[WHAT THIS EXERCISE ASKS]
a) List every number written in digits in the Millions Quiz post, in the order they appear.
b) Pick up the Millions Quiz post on reading gaps right after its last sentence and write what follows.

[QUOTED TEXT]
The Millions Quiz: The Glaring Gap

January 29, 2009 | 9 books mentioned 38 5 min read

So that you may get to know us better, it’s The Millions Quiz, yet another occasionally appearing series. Here, as conceived of by our contributor Emily, we answer questions about our reading habits and interests, the small details of life that like-minded folks may find illuminating, and we ask you to join us by providing your own answers in the comments or on your own blogs.

Today’s Question: What is the biggest, most glaring gap in your lifetime of reading?

[DATA BLOCK]
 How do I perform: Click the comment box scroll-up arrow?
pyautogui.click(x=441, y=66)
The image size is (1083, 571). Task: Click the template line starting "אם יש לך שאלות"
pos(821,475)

[REPLIES]
a) 29, 2009, 9, 38, 5

b)
coverEdan: There are so many gaping holes in my reading! I haven’t read Proust (saving him for my white-haired years) and, beyond Chekhov, not many Russians (I’ll be reading Anna Karenina next month and I’m looking forward to it). I haven’t read Tristram Shandy, Ulysses, Gravity’s Rainbow, or Infinite Jest – I tend to avoid big books. I’m too embarrassed to name one very famous Shakespeare play I know next to nothing about. I never read mysteries or horror, mostly because I’m a scared wimp, but I’m thinking of reading a Patricia Highsmith novel this year. Recently, I’ve started to read more books in translation, and since graduating from college I’ve made a point of reading all the classics I missed, like To the Lighthouse and Tess of the D’Urbervilles, both of which I loved. I’m also making myself read more nonfiction, since I never would otherwise. I haven’t even read Truman Capote’s In Cold Blood! Writing this reminds me of all the writers I haven’t read: Homer, Norman Mailer, John Irving, Gertrude Stein, John McPhee, J.K. Rowling. That’s right, I haven’t read Harry Potter!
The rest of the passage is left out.